George H. Barlow III was the grandson of cigar and real estate czar George H. Barlow, Sr. The first George H. Barlow lived on Front St (the same street as Roberson!) and by the late 19th century owned the largest cigar factory in America.
George H. Barlow III worked in his family’s trade of real estate. However, in a 1953 profile of the amateur toymaker, Barlow spoke of his pastime of making miniatures, which originated from his boyhood interest in circuses. Barlow began to build miniatures to scale in 1926 out of materials like wood, steel, aluminum, canvas and rope, and painted them to look like exact replicas of circus equipment. Barlow found a market for circus miniatures and began to sell some of his creations. Within 10 years of picking up his hobby, Barlow had created a circus comprising nearly 100,000 parts, hundreds of animals and a big top.
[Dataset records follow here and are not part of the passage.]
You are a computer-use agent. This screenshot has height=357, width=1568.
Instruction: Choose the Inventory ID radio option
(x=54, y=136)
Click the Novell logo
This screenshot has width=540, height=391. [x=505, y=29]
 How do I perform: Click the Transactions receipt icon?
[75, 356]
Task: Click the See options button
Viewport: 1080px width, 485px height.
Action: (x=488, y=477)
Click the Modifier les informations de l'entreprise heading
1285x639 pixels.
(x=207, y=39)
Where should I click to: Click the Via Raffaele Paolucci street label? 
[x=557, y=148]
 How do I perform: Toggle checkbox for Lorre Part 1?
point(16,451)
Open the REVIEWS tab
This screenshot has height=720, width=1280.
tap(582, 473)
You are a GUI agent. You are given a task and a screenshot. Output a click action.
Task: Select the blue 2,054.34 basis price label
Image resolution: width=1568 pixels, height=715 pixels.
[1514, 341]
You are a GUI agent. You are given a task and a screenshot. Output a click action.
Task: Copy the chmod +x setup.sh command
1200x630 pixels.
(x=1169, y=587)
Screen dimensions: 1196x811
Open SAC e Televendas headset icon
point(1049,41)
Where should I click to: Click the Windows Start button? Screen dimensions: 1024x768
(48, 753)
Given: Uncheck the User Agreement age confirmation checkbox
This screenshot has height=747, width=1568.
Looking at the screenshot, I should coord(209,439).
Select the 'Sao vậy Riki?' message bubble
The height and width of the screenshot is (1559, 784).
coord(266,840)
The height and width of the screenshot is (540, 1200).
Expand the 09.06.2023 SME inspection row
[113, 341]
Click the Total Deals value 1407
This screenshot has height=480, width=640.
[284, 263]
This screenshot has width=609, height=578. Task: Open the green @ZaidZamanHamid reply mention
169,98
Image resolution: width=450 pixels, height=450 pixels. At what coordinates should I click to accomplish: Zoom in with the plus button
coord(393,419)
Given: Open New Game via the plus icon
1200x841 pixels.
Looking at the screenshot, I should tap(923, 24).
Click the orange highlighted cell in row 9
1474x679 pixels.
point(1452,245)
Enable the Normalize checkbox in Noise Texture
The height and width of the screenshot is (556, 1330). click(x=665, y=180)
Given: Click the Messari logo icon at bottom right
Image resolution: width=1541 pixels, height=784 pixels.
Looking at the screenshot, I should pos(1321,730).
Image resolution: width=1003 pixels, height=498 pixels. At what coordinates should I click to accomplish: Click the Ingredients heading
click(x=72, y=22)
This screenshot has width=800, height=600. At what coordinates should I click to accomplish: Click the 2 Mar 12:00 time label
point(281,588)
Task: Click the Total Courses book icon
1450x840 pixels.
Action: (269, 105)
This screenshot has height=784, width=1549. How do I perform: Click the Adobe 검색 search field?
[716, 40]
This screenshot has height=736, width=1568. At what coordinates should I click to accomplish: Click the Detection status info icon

Barlow is said to in his time have one of the largest and most magnificent collection of circus equipment and memorabilia.
It’s no wonder that Barlow decided to affix the face of Tom Mix (1880-1940) on the side of this toy wagon; millions of American children grew up watching his films on Saturday afternoons. He was Hollywood’s first Western megastar and the “king of cowboys,” and is said to have helped define the genre for all cowboy actors (like Ronald Reagan and John Wayne) who followed. Tom Mix went on to make more than 160 cowboy films throughout the 1920s and 291 films total during his 26-year film career. He was also a circus performer.